用传统方法产生转基因小鼠时,所使用的基因构件中转入的基因旁
边会有一段调控DNA序列,而且一般是能与很强的激活性转录因子结合
的调控序列,以此保证转入的基因能一直处于启动状态。另一种设计,
是让转入的调控序列只在小鼠被注射特定的化学物质时才与转录因子结
合,使我们能够控制动物中的基因表达。 407这种技术的局限性在于,
它只能控制随机插入基因组的外源基因,而基因组编辑技术却让我们能
够控制细胞自身基因的表达。我们可以用向导RNA引导一个改造过的
CAS9,这个版本的CAS9不会切割DNA,而能把一个特定的转录因子吸
引到基因组的这个位点(见图4–6B)。这个方法还有其他版本,比如使
用可诱导的转录因子,但它只有小鼠被注射了化学物质时才会结合
DNA。
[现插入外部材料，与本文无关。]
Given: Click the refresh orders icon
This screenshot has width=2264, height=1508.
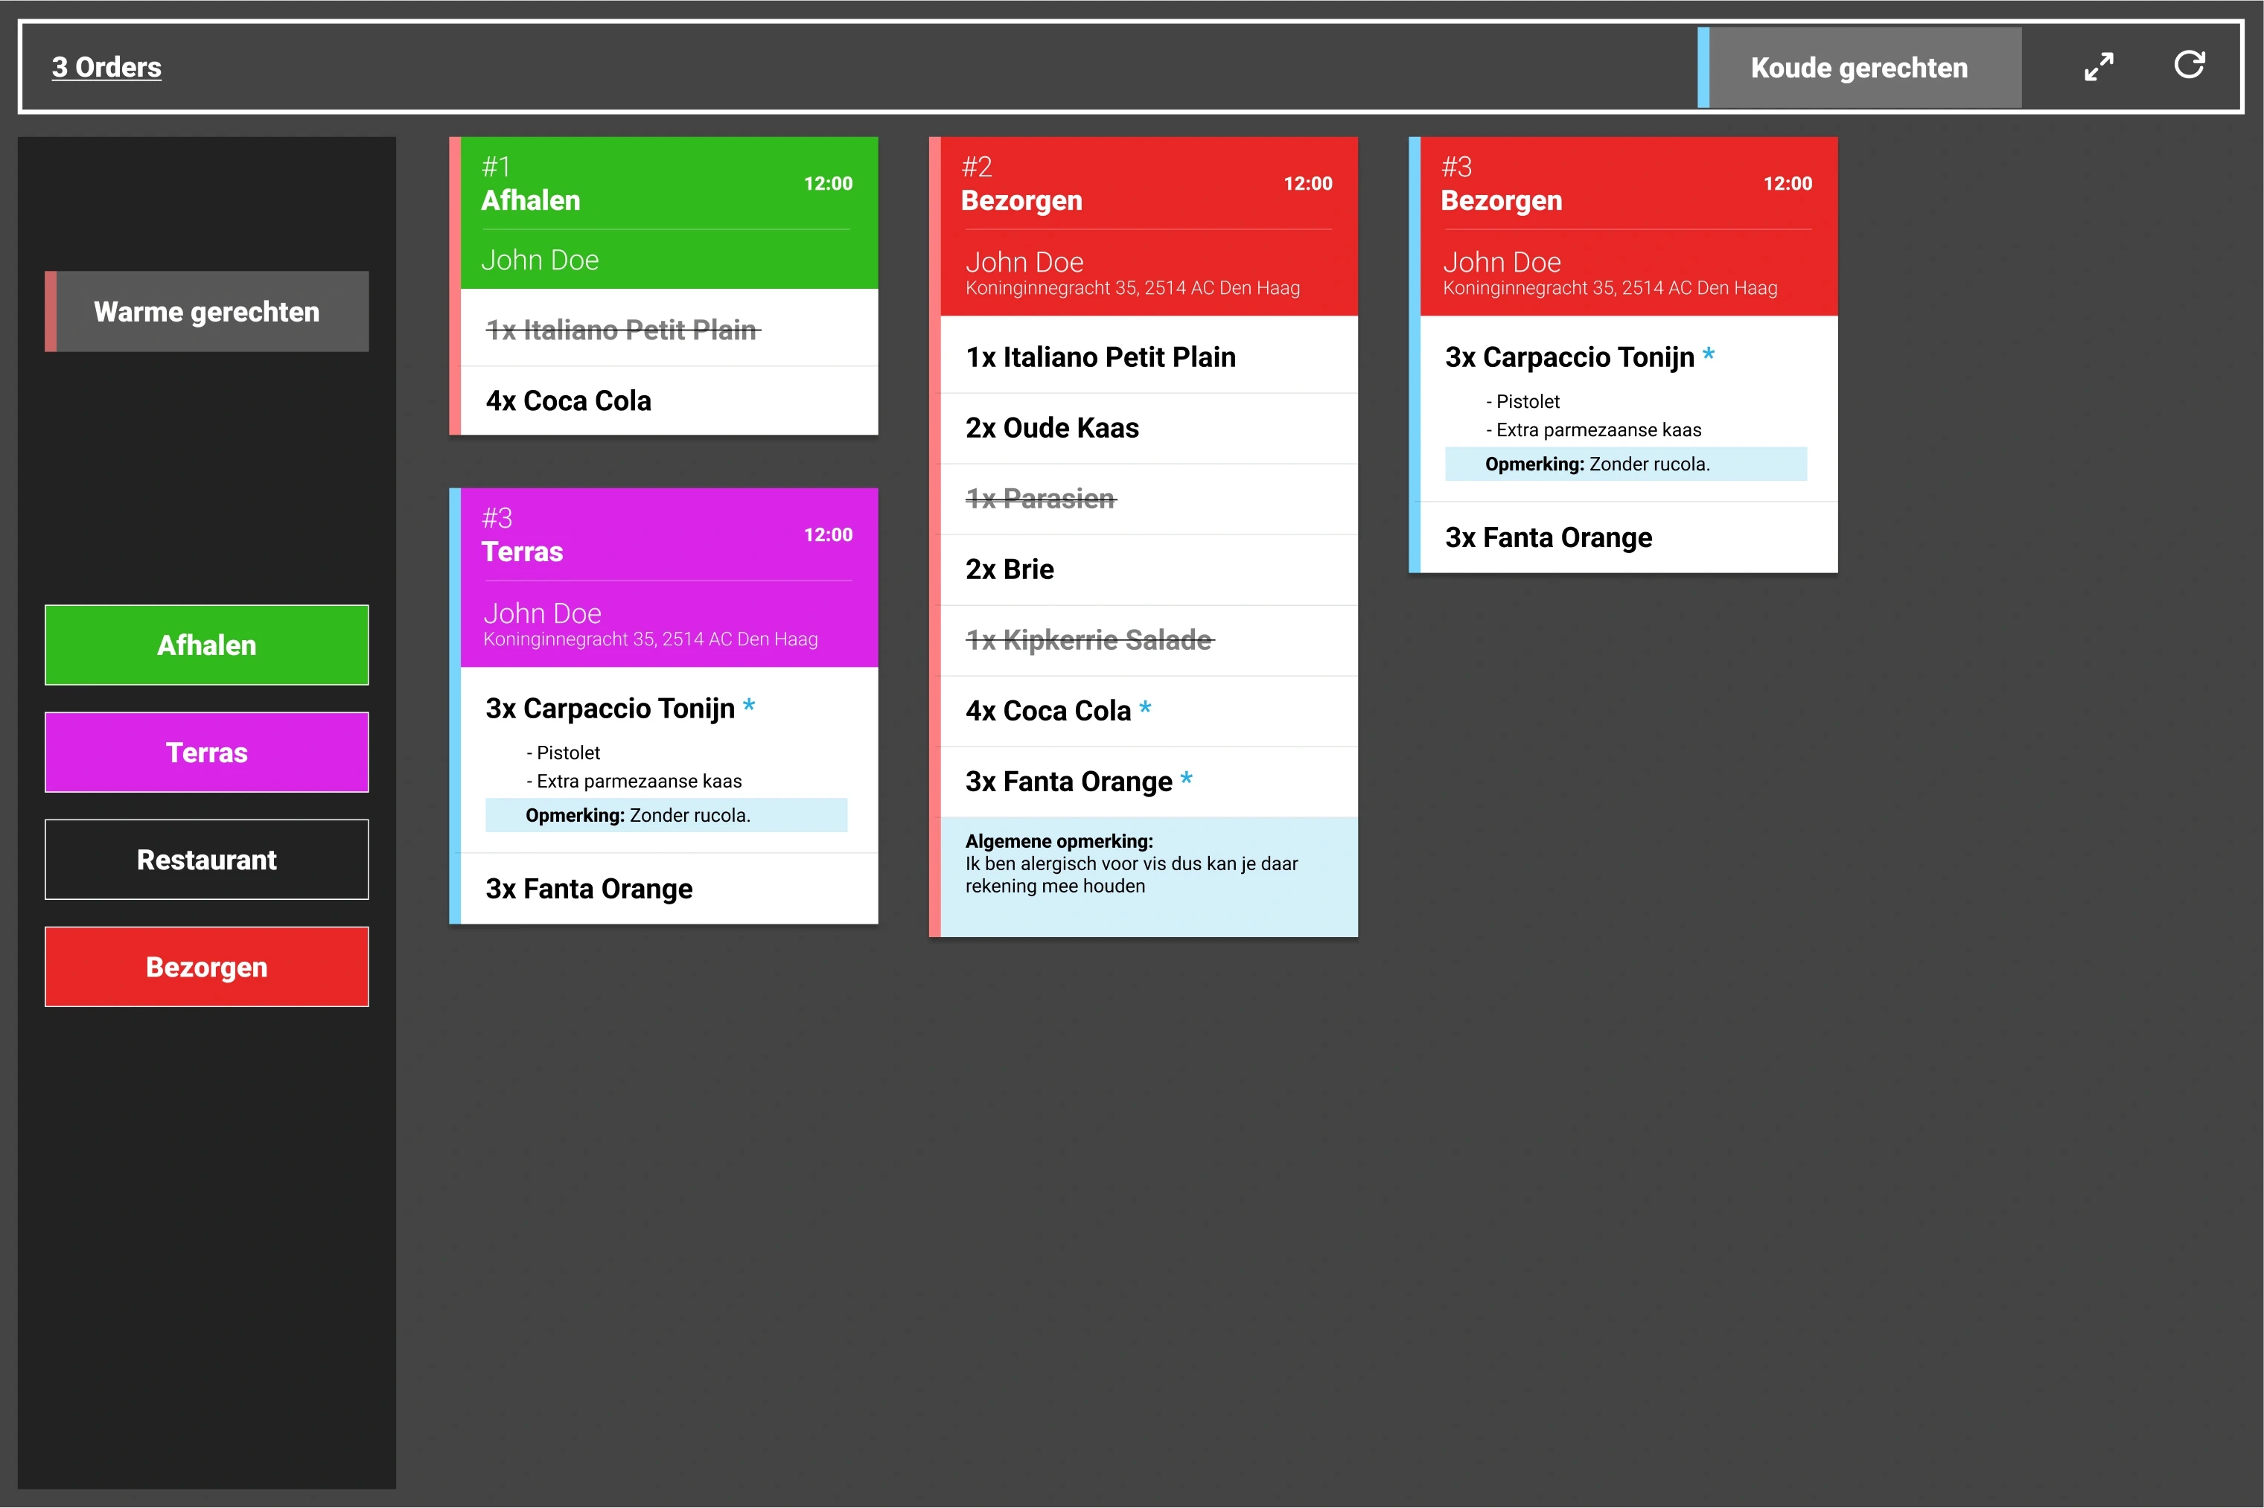Looking at the screenshot, I should 2189,64.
开启或关闭基因表达的潜在方法可能还有更多,其中一种来自我
们在第三章讨论过的光遗传学技术与CRISPR/CAS9的交叉。
最近,东京大学的佐藤守俊(Moritoshi Sato)团队展示了如何使用
光来调控CRISPR/CAS9基因组编辑技术。佐藤认为,常规
CRISPR/CAS9技术的一个局限是,“现有的CAS9不允许我们修改一小部
分的细胞中的基因组,比如大脑中的某些神经元……因此我们想开发一
种强大的工具,实现对基因组编辑技术在时间和空间上的控制”。 408为
了做到这一点,佐藤和同事把CAS9分割成了没有活性的两部分,给每
部分都加上了对光敏感的标签。当这两部分与向导RNA一起在细胞中表
达时,它们不能编辑目标基因,但在细胞受到蓝光照射时,两部分就会
结合成一个有活性的酶,并切割DNA(见图4–7)。这项研究让加利福
尼亚大学戴维斯分校的生物学家保罗·克内普夫勒(Paul Knoepfler)印
象深刻,他说:“这是一个有效的新系统,能够用光极其精确地控制基
因编辑。” 409虽然这项技术只在体外培养的细胞中测试过,但鉴于现在
基因组编辑技术的发展速度如此之快,在小鼠模型中把它开发出来只是
时间问题。在小鼠模型中,举例来说,可以用它来精确敲除大脑中特定
细胞的特定基因。这个方法还可以修改,比如我们可以用光激活能够调
控基因表达的CAS9。控制的效果也是可逆的,因为只要把光关掉,
CAS9就会分离,目标基因就会停止表达。